▸ What is expected
Your answer should consist of each line from the data below that contains "beside".

▸ Data for analysis
------------------------------

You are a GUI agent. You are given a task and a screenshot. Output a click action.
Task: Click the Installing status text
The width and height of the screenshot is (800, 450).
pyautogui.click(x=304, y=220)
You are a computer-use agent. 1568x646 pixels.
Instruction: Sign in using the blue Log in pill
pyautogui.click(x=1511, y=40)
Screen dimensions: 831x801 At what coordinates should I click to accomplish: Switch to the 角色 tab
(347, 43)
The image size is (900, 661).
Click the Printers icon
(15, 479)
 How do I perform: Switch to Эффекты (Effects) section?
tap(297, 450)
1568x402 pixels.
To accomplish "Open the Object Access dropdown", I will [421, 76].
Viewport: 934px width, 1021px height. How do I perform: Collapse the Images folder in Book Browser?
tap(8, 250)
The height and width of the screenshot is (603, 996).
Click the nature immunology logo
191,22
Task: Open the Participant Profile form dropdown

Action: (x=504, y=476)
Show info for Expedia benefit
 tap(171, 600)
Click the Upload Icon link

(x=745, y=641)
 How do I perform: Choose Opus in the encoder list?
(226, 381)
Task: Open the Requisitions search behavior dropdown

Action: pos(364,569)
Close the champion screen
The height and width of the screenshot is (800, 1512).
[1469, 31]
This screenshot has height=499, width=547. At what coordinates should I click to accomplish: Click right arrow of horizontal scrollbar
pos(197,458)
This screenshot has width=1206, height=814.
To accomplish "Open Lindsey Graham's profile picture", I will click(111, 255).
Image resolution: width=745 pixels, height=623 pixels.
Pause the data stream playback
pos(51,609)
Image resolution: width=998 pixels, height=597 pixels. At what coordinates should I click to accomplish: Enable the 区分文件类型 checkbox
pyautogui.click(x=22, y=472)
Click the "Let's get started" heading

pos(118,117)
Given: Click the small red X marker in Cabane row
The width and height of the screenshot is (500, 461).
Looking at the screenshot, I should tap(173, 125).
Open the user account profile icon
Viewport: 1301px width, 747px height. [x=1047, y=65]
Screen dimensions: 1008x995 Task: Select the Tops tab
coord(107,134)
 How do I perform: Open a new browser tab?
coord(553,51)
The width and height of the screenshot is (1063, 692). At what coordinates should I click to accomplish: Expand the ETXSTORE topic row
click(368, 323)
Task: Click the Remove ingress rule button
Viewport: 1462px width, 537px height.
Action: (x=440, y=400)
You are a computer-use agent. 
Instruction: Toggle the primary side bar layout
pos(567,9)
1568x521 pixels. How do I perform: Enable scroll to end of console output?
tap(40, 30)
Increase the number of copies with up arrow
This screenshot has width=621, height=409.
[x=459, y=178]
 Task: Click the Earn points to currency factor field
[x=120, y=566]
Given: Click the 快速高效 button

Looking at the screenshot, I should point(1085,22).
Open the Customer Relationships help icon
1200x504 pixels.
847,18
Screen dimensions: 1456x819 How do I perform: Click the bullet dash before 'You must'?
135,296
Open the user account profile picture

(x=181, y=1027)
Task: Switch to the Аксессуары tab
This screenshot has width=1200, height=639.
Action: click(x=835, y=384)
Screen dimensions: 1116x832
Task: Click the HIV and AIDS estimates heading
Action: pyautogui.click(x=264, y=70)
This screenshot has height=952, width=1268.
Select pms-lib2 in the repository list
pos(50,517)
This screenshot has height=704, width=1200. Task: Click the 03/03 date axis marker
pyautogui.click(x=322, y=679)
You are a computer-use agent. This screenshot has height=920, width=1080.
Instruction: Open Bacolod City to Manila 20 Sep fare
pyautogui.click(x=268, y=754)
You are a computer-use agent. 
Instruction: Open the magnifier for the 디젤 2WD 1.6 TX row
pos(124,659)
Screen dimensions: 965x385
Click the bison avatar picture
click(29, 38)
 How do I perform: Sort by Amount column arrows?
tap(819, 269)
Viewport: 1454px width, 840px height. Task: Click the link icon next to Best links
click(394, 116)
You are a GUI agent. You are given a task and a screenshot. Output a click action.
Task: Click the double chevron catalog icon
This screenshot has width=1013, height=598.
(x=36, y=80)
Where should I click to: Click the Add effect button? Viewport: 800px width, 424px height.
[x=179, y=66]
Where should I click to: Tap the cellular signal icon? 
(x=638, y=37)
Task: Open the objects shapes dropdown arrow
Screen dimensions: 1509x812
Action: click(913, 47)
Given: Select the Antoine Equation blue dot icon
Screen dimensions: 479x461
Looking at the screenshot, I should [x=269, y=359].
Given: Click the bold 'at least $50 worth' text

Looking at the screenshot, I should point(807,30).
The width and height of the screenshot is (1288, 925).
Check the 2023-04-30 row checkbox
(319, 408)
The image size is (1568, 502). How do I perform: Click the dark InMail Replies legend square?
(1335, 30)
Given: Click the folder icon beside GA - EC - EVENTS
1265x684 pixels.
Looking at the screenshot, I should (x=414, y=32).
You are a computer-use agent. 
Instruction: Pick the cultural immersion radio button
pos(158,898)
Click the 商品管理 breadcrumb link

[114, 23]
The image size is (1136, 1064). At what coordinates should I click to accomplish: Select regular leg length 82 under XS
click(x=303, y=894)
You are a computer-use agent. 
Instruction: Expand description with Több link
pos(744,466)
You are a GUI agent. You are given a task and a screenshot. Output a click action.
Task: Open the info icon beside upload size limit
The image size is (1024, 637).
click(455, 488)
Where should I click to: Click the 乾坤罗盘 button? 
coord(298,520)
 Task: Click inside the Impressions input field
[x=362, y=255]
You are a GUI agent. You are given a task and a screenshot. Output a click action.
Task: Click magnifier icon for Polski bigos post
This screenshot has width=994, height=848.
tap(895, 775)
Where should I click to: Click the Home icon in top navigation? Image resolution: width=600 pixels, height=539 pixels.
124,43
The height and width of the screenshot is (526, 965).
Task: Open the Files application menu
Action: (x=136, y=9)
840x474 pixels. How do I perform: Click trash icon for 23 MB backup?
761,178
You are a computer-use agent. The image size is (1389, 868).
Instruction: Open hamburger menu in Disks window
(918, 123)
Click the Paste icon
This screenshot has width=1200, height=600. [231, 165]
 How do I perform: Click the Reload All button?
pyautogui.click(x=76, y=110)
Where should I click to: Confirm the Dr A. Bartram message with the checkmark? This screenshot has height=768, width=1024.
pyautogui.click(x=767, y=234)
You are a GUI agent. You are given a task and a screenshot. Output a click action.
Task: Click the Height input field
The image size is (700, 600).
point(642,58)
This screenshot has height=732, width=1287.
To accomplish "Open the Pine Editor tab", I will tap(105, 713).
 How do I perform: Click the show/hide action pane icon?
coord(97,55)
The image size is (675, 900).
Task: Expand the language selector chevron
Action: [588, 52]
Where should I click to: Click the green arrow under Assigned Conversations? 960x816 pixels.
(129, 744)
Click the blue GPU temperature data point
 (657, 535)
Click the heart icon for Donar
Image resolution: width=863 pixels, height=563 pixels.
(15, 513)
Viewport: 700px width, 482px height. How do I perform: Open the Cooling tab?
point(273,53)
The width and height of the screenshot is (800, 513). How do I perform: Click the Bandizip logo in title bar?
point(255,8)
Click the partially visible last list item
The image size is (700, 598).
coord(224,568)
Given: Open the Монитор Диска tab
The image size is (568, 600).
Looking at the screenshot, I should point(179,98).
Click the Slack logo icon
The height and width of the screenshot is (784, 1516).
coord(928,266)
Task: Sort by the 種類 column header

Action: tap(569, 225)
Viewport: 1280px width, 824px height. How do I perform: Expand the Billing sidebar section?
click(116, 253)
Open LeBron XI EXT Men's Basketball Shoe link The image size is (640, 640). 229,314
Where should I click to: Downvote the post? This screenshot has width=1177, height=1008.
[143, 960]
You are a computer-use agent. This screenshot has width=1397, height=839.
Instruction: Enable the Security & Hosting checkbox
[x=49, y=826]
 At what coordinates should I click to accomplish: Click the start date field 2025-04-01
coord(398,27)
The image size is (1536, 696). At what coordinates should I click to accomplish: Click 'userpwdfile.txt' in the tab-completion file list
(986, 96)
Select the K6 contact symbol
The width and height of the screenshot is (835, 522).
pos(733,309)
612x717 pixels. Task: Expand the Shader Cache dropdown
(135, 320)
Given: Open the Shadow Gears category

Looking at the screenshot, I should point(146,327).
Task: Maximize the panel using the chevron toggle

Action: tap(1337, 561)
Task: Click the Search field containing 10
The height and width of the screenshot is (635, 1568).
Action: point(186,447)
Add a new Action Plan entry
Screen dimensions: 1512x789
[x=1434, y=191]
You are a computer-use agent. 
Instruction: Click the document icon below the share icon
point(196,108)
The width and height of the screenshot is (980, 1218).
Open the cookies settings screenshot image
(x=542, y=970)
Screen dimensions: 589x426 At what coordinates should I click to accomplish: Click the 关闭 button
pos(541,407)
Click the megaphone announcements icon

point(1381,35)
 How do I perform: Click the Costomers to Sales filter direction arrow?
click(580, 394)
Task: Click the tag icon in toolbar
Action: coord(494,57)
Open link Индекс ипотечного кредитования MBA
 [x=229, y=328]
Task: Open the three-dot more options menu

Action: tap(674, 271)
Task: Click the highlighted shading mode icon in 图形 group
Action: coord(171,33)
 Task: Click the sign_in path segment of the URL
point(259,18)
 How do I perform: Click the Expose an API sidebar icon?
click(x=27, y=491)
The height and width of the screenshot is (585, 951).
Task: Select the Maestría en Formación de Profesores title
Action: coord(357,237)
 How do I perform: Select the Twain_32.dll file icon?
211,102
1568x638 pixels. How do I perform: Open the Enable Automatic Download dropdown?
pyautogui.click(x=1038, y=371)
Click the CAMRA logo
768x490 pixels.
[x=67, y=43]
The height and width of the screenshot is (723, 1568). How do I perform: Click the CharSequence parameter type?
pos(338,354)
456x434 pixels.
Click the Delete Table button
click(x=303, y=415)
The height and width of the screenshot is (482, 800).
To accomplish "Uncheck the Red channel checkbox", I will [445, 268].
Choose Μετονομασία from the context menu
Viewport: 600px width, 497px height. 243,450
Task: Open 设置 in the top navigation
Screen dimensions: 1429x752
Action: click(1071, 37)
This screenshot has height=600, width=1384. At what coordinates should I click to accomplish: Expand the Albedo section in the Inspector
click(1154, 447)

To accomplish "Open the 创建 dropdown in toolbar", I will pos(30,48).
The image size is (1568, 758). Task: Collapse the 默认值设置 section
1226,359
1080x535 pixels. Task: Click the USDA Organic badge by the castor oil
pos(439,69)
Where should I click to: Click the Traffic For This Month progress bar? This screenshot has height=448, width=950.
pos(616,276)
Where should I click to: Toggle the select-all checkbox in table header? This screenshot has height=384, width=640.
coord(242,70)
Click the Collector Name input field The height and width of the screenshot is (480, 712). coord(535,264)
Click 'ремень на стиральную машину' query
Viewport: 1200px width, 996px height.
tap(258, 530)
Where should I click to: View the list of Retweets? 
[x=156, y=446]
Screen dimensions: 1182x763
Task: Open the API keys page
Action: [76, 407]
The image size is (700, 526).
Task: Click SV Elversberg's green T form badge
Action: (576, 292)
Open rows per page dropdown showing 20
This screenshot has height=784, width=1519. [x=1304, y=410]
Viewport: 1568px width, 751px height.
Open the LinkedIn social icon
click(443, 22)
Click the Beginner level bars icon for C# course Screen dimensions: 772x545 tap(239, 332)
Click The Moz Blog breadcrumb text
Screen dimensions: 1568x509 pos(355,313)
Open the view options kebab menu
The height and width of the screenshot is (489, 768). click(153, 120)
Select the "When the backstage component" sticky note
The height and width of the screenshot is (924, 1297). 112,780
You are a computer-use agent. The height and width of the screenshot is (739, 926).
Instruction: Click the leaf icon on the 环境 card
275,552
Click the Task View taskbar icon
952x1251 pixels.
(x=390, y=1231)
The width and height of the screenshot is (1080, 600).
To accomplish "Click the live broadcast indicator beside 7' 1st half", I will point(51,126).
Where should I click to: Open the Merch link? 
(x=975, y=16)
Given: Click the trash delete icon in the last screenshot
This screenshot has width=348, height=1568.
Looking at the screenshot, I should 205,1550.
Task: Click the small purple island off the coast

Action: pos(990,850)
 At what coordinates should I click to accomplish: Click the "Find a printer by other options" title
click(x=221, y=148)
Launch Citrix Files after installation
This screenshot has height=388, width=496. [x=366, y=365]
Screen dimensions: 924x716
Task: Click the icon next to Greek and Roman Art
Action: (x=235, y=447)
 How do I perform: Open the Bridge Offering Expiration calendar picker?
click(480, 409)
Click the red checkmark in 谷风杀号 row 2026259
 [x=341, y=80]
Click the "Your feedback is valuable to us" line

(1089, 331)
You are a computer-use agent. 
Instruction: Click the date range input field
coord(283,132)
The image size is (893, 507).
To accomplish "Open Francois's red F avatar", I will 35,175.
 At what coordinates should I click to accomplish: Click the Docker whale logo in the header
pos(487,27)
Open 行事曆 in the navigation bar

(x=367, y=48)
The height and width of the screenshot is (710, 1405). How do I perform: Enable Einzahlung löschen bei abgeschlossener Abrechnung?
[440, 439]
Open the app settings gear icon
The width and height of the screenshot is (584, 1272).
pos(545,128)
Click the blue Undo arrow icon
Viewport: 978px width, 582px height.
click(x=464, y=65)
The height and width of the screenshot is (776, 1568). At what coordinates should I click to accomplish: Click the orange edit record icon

------------------------------

▸ Solution for this task
Given: Click the folder icon beside GA - EC - EVENTS
Task: Open the info icon beside upload size limit
To accomplish "Click the live broadcast indicator beside 7' 1st half", I will point(51,126).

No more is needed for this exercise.